Суть формально-семантического параметра сводится к поиску в исследуемой фразе специальных слов-маркеров (слов-показателей), которые однозначно указывают на коммуникативную функцию фразы или ее фрагмента. Под коммуникативной функцией понимается назначение фразы в событии общения – выразить мнение автора или сообщить собеседнику сведения.

Если оратор желает выразить заведомо отрицательное мнение по поводу кого-либо, то следует обезопасить себя, включив в высказывание маркер: «по моему мнению», «мне кажется» и т. п.

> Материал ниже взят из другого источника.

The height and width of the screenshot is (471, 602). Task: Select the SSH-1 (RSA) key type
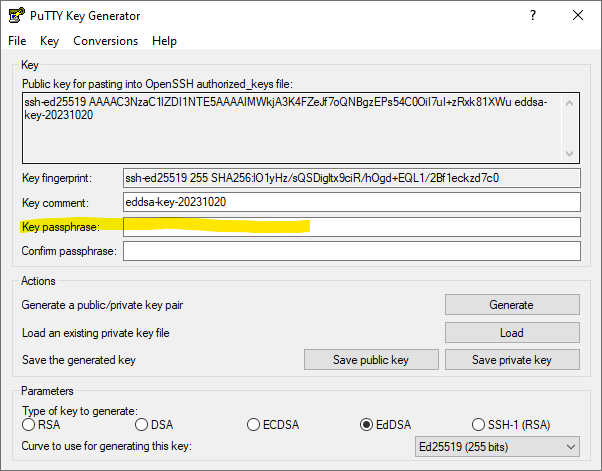pos(480,425)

Если в тексте встречаются слова и выражения «по моему мнению», «мне кажется», «думается», «могу предположить», «я предполагаю» и подобные, то фрагменты текста, к которым относятся данные слова, признаются выражением мнения. Конструкции со словами «наверное», «мне кажется» и подобные расцениваются как предположения и приравниваются к выражению мнения. Если же фраза не содержит таких слов-маркеров, она квалифицируется экспертом как сообщение сведений.

Этот способ – самый простой и действенный, однако он таит в себе «подводные камни». Например, в газете опубликовано:

«Я думаю, украденные им из бюджета деньги он пустил на незаконные разработки природных ресурсов нашей области».

Если бы данная фраза фигурировала в деле о защите чести и достоинства или клевете, то ответчик (подсудимый) настаивал бы на том, что данное высказывание является выражением его собственного мнения, и ссылался бы на вводное предложение «я думаю». Однако судебная экспертиза признает правоту ответчика (подсудимого) лишь частично. Дело в том, что в предложении фактически сообщено о двух событиях: (1) «он украл деньги из бюджета» и (2) «он пустил деньги на незаконные разработки природных ресурсов». Оба эти сообщения (при условии несоответствия действительности) являются порочащими, поскольку приписывают совершителю преступные деяния. Вводный элемент «я думаю» относится только к сказуемому рассматриваемого предложения – слову «пустил». Таким образом, предположения строятся только относительно второго поступка – того, на что именно были пущены деньги. Факт предварительной кражи денег заявлен во фразе как давно известный и сомнению автором не подвергается. Следовательно, первая часть информации «он украл деньги из бюджета» квалифицируется как сообщение сведений; вторая часть «он пустил деньги на незаконные разработки природных ресурсов» – как выражение мнения.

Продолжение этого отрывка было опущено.